─── PASSAGE PROVIDED

While it is well accepted that CR has a favorable impact on exercise tolerance, little data exists on outcomes in individuals with IR, MetSyn, or T2DM in CR.10,11 Whereas behavioral weight loss programs, consisting of exercise and a hypocaloric diet are sometimes offered in CR, the relative effectiveness of CR on body weight and fitness in individuals with IR, MetSyn, or T2DM has not been evaluated. The purpose of this study is to determine the prevalence of IR and T2DM in contemporary CR and to highlight the need for active intervention and management of MetSyn and T2DM in the CR setting.

Methods

The study population included 898 consecutive patients with established coronary artery disease enrolled in CR at the University of Vermont Medical Center, Burlington, Vermont. A total of 80 participants were excluded from the study for missing data pertaining to fasting blood glucose (FBG) or HbA1c. All patients recently experienced a coronary event including coronary artery bypass surgery (CABG), myocardial infarction (MI), percutaneous coronary intervention (PCI), chronic stable angina, or systolic congestive heart failure (CHF). After the overall number of individuals with IR and T2DM was ascertained, the data were analyzed and separated by gender. Additionally, the cohort was classified into 3 groups: individuals with no insulin resistance (NoIR, HbA1c<5.7), IR (HbA1c≥5.7<6.5), and T2DM (HbA1c≥6.5). Type 2 diabetes mellitus classification (fasting serum glucose of ≥126 mg/dL or HbA1c ≥6.5) was also based on the American Diabetes Association (ADA) recommendation.12 The Adult Treatment Panel (ATP) III guideline was utilized for classifying MetSyn13 as follows with 3 of 5 criteria required for a diagnosis of MetSyn.

  1. Abdominal obesity: waist circumference of >102 cm for men and >88 cm for women.

  2. Hypertension: ascertained from patient history of HTN, use of HTN medication, or a medically assessed blood pressure of ≥130 systolic or ≥85 diastolic mmHg.

  3. Hypertriglyceridemia: triglyceride ≥150 mg/dL or use of triglyceride lowering medication.

  4. Low HDL-C: HDL-cholesterol <40 mg/dL in men and <50 mg/dL in women, or use of lipid medication to increase HDL-Cholesterol.

  5. Fasting glucose: use of anti-diabetic medication or fasting serum glucose of ≥110 mg/dL.

The current study included an additional criterion of HbA1c≥5.7 or fasting serum glucose of ≥100 mg/dL for hyperglycemia. Blood lipid analyses were undertaken in the hospital at the time of the index event, the morning after hospital admission. Lipids were done prior to entry to CR. Though not included in the criteria for establishing MetSyn, LDL cholesterol was computed. Patients enrolled in the CR program underwent exercise testing in a standardized manner. At entry to CR aerobic fitness was assessed with a symptom limited exercise tolerance test. Peak metabolic equivalents (METspeak) were estimated based on achieved treadmill speed and elevation. For 517 patients, expired gas was analyzed during the exercise protocol using a Medgraphics Ultima metabolic cart (Saint Paul, MN) with patients exercising to voluntary exhaustion. Peak VO2 was considered to be the highest 30-second average during the test. At the time of entry to CR a digital calibrated scale (Detecto, Webb City, MO) was used to measure body weight with shoes removed and pockets emptied. Body mass index was calculated as weight (kg) divided by height (m2). Waist circumference, measured around the level at the umbilicus, was also obtained. Patient handgrip was assessed using a handgrip dynamometer (Jamar, Bolingbrook, IL).

──────

> [BRIEF 1]: In the passage on the cardiac rehabilitation study, give the text again between "3. Hypertriglyceridemia: triglyceride" and "of ≥110 mg/dL.", inclusive, and swap "Hypertriglyceridemia" for "Elevated triglycerides".
> [BRIEF 2]: Translate this sentence from the passage on the cardiac rehabilitation study into Spanish: "Waist circumference, measured around the level at the umbilicus, was also obtained."
> [BRIEF 3]:
Answer these questions using the passage on the cardiac rehabilitation study.
(a) How many consecutive patients made up the study population?
(b) What waist circumference marks abdominal obesity for women?
(c) What instrument was used to assess patient handgrip?

─── INFORMATION SHOWN

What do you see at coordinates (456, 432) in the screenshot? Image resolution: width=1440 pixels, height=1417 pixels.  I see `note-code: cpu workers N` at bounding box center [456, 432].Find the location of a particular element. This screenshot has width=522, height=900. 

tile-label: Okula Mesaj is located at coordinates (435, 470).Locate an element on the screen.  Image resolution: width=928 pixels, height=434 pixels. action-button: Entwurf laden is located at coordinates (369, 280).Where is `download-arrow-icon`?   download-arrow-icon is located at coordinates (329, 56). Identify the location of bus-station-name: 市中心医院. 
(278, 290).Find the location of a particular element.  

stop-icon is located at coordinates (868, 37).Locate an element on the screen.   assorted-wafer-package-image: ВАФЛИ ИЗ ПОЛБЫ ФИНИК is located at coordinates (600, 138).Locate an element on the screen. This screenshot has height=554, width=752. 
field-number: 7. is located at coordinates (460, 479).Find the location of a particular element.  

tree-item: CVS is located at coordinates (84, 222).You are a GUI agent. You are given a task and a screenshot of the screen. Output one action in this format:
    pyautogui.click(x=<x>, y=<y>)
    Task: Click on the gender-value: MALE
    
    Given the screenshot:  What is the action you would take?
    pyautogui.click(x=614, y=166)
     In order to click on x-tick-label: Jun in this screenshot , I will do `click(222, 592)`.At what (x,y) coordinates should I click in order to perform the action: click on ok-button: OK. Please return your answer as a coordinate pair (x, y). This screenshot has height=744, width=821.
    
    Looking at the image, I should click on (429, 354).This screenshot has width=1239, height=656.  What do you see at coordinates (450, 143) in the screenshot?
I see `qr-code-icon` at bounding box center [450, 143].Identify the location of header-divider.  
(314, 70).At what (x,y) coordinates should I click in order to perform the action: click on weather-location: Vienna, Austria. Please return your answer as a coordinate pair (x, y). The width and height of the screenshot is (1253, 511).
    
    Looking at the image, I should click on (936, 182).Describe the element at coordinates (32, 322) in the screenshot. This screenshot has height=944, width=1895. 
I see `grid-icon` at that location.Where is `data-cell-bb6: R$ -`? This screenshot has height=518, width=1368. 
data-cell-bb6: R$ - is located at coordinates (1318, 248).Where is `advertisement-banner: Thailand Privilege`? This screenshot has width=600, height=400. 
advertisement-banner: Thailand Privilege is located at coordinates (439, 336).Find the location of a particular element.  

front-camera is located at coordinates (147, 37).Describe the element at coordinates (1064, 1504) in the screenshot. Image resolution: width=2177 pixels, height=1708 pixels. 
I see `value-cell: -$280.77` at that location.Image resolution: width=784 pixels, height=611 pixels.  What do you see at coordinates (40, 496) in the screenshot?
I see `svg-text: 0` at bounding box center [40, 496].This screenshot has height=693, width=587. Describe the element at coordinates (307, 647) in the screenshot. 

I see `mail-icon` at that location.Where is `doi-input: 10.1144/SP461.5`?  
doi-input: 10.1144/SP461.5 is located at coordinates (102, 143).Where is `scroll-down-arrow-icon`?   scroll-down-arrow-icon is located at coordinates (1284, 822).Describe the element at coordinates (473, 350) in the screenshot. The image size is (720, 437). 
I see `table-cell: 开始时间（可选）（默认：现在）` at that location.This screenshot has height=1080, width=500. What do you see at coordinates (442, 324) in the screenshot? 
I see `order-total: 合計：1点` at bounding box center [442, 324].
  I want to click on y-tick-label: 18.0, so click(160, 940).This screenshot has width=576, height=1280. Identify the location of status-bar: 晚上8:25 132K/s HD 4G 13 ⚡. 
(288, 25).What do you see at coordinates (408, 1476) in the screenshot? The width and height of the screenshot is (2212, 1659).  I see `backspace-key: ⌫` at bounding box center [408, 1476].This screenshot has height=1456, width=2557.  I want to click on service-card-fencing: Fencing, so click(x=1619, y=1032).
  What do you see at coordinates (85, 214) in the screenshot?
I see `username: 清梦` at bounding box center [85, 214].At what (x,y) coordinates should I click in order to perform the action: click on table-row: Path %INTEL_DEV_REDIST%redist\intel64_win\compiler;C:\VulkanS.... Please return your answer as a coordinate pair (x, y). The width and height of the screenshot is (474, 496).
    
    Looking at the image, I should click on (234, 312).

──────

> [ANSWER SECTION 1]:
3. Elevated triglycerides: triglyceride ≥150 mg/dL or use of triglyceride lowering medication.

  4. Low HDL-C: HDL-cholesterol <40 mg/dL in men and <50 mg/dL in women, or use of lipid medication to increase HDL-Cholesterol.

  5. Fasting glucose: use of anti-diabetic medication or fasting serum glucose of ≥110 mg/dL.

> [ANSWER SECTION 2]: También se obtuvo la circunferencia de la cintura, medida alrededor del nivel del ombligo.

> [ANSWER SECTION 3]:
(a) 898
(b) More than 88 cm
(c) A handgrip dynamometer (Jamar, Bolingbrook, IL)